## Job
Reproduce the material below word for word, keeping every line unchanged.

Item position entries
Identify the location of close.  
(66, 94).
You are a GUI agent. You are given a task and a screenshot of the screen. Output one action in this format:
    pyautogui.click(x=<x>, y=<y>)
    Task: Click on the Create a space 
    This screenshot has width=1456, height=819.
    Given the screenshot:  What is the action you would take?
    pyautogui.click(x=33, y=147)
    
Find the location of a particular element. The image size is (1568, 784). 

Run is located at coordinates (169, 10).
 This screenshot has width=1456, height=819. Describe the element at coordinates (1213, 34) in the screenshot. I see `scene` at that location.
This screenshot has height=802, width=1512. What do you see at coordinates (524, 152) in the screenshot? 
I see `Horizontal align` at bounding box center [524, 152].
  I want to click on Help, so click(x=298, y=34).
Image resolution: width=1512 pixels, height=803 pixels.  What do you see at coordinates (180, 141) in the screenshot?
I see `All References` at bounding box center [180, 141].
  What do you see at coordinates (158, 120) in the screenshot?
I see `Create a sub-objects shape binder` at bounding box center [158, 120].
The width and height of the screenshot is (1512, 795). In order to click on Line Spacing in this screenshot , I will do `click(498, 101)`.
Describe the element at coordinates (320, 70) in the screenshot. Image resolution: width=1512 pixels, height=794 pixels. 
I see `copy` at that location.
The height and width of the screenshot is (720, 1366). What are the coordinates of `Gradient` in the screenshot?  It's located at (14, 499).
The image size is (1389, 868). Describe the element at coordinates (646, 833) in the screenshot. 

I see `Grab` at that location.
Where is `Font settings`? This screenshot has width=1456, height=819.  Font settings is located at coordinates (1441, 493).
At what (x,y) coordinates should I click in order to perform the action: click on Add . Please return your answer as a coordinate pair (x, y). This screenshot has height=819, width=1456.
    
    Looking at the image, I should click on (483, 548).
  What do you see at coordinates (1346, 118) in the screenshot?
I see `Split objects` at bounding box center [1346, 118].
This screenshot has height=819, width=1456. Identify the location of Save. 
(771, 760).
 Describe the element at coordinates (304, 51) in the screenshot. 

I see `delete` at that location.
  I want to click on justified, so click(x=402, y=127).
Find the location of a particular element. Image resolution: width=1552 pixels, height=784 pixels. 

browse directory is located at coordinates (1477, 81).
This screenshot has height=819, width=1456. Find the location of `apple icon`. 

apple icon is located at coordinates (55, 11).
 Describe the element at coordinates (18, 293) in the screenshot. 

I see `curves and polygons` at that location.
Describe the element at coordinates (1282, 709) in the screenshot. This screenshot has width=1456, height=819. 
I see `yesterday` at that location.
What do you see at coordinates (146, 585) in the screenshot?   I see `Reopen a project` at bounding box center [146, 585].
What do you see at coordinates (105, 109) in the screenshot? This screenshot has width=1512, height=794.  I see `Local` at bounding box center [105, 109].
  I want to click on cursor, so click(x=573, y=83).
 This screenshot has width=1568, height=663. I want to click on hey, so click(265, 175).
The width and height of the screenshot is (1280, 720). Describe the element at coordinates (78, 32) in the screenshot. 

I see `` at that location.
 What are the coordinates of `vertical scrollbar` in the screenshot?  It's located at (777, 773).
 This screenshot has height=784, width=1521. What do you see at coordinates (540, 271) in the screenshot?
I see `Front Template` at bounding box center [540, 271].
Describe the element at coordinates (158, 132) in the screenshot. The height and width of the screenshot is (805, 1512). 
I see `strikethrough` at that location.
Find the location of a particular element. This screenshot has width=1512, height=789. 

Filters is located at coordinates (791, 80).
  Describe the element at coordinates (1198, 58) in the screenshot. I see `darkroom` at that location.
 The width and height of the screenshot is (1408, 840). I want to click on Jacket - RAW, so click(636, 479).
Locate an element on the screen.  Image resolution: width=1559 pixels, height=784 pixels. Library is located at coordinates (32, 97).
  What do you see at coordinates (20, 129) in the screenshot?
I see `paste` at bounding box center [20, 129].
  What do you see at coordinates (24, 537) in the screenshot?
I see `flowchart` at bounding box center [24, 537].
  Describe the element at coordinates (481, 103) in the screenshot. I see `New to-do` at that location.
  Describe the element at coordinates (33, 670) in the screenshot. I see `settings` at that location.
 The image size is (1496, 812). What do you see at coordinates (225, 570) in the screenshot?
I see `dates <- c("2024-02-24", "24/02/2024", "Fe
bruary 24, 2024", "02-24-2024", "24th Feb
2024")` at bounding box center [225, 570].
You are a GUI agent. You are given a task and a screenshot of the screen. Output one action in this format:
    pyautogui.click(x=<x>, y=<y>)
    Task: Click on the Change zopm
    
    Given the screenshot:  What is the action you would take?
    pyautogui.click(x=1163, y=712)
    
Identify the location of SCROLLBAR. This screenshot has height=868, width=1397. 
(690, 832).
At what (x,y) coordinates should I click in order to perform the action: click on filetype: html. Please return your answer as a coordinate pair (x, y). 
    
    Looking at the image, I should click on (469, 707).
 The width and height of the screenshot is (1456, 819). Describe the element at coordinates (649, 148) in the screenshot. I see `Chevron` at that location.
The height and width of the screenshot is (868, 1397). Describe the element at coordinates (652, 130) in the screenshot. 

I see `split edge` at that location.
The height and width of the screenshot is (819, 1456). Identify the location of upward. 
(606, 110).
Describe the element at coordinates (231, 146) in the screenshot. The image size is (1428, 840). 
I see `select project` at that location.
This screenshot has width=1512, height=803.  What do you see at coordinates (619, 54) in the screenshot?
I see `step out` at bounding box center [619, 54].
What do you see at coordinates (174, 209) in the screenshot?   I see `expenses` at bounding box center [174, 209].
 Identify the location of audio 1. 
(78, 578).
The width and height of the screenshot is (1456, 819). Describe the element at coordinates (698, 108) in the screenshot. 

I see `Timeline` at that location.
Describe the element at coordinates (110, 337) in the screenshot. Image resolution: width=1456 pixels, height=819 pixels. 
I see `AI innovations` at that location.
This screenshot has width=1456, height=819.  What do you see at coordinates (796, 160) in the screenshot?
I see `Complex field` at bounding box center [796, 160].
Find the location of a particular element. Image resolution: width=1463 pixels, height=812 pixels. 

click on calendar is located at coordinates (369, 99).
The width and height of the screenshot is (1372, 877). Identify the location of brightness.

## Output below
Identify the location of close.  
(66, 94).
You are a GUI agent. You are given a task and a screenshot of the screen. Output one action in this format:
    pyautogui.click(x=<x>, y=<y>)
    Task: Click on the Create a space 
    This screenshot has width=1456, height=819.
    Given the screenshot:  What is the action you would take?
    pyautogui.click(x=33, y=147)
    
Find the location of a particular element. The image size is (1568, 784). 

Run is located at coordinates (169, 10).
 This screenshot has width=1456, height=819. Describe the element at coordinates (1213, 34) in the screenshot. I see `scene` at that location.
This screenshot has height=802, width=1512. What do you see at coordinates (524, 152) in the screenshot? 
I see `Horizontal align` at bounding box center [524, 152].
  I want to click on Help, so click(x=298, y=34).
Image resolution: width=1512 pixels, height=803 pixels.  What do you see at coordinates (180, 141) in the screenshot?
I see `All References` at bounding box center [180, 141].
  What do you see at coordinates (158, 120) in the screenshot?
I see `Create a sub-objects shape binder` at bounding box center [158, 120].
The width and height of the screenshot is (1512, 795). In order to click on Line Spacing in this screenshot , I will do `click(498, 101)`.
Describe the element at coordinates (320, 70) in the screenshot. Image resolution: width=1512 pixels, height=794 pixels. 
I see `copy` at that location.
The height and width of the screenshot is (720, 1366). What are the coordinates of `Gradient` in the screenshot?  It's located at (14, 499).
The image size is (1389, 868). Describe the element at coordinates (646, 833) in the screenshot. 

I see `Grab` at that location.
Where is `Font settings`? This screenshot has width=1456, height=819.  Font settings is located at coordinates (1441, 493).
At what (x,y) coordinates should I click in order to perform the action: click on Add . Please return your answer as a coordinate pair (x, y). This screenshot has height=819, width=1456.
    
    Looking at the image, I should click on (483, 548).
  What do you see at coordinates (1346, 118) in the screenshot?
I see `Split objects` at bounding box center [1346, 118].
This screenshot has height=819, width=1456. Identify the location of Save. 
(771, 760).
 Describe the element at coordinates (304, 51) in the screenshot. 

I see `delete` at that location.
  I want to click on justified, so click(x=402, y=127).
Find the location of a particular element. Image resolution: width=1552 pixels, height=784 pixels. 

browse directory is located at coordinates (1477, 81).
This screenshot has height=819, width=1456. Find the location of `apple icon`. 

apple icon is located at coordinates (55, 11).
 Describe the element at coordinates (18, 293) in the screenshot. 

I see `curves and polygons` at that location.
Describe the element at coordinates (1282, 709) in the screenshot. This screenshot has width=1456, height=819. 
I see `yesterday` at that location.
What do you see at coordinates (146, 585) in the screenshot?   I see `Reopen a project` at bounding box center [146, 585].
What do you see at coordinates (105, 109) in the screenshot? This screenshot has width=1512, height=794.  I see `Local` at bounding box center [105, 109].
  I want to click on cursor, so click(x=573, y=83).
 This screenshot has width=1568, height=663. I want to click on hey, so click(265, 175).
The width and height of the screenshot is (1280, 720). Describe the element at coordinates (78, 32) in the screenshot. 

I see `` at that location.
 What are the coordinates of `vertical scrollbar` in the screenshot?  It's located at (777, 773).
 This screenshot has height=784, width=1521. What do you see at coordinates (540, 271) in the screenshot?
I see `Front Template` at bounding box center [540, 271].
Describe the element at coordinates (158, 132) in the screenshot. The height and width of the screenshot is (805, 1512). 
I see `strikethrough` at that location.
Find the location of a particular element. This screenshot has width=1512, height=789. 

Filters is located at coordinates (791, 80).
  Describe the element at coordinates (1198, 58) in the screenshot. I see `darkroom` at that location.
 The width and height of the screenshot is (1408, 840). I want to click on Jacket - RAW, so click(636, 479).
Locate an element on the screen.  Image resolution: width=1559 pixels, height=784 pixels. Library is located at coordinates (32, 97).
  What do you see at coordinates (20, 129) in the screenshot?
I see `paste` at bounding box center [20, 129].
  What do you see at coordinates (24, 537) in the screenshot?
I see `flowchart` at bounding box center [24, 537].
  Describe the element at coordinates (481, 103) in the screenshot. I see `New to-do` at that location.
  Describe the element at coordinates (33, 670) in the screenshot. I see `settings` at that location.
 The image size is (1496, 812). What do you see at coordinates (225, 570) in the screenshot?
I see `dates <- c("2024-02-24", "24/02/2024", "Fe
bruary 24, 2024", "02-24-2024", "24th Feb
2024")` at bounding box center [225, 570].
You are a GUI agent. You are given a task and a screenshot of the screen. Output one action in this format:
    pyautogui.click(x=<x>, y=<y>)
    Task: Click on the Change zopm
    
    Given the screenshot:  What is the action you would take?
    pyautogui.click(x=1163, y=712)
    
Identify the location of SCROLLBAR. This screenshot has height=868, width=1397. 
(690, 832).
At what (x,y) coordinates should I click in order to perform the action: click on filetype: html. Please return your answer as a coordinate pair (x, y). 
    
    Looking at the image, I should click on (469, 707).
 The width and height of the screenshot is (1456, 819). Describe the element at coordinates (649, 148) in the screenshot. I see `Chevron` at that location.
The height and width of the screenshot is (868, 1397). Describe the element at coordinates (652, 130) in the screenshot. 

I see `split edge` at that location.
The height and width of the screenshot is (819, 1456). Identify the location of upward. 
(606, 110).
Describe the element at coordinates (231, 146) in the screenshot. The image size is (1428, 840). 
I see `select project` at that location.
This screenshot has width=1512, height=803.  What do you see at coordinates (619, 54) in the screenshot?
I see `step out` at bounding box center [619, 54].
What do you see at coordinates (174, 209) in the screenshot?   I see `expenses` at bounding box center [174, 209].
 Identify the location of audio 1. 
(78, 578).
The width and height of the screenshot is (1456, 819). Describe the element at coordinates (698, 108) in the screenshot. 

I see `Timeline` at that location.
Describe the element at coordinates (110, 337) in the screenshot. Image resolution: width=1456 pixels, height=819 pixels. 
I see `AI innovations` at that location.
This screenshot has width=1456, height=819.  What do you see at coordinates (796, 160) in the screenshot?
I see `Complex field` at bounding box center [796, 160].
Find the location of a particular element. Image resolution: width=1463 pixels, height=812 pixels. 

click on calendar is located at coordinates (369, 99).
The width and height of the screenshot is (1372, 877). Identify the location of brightness.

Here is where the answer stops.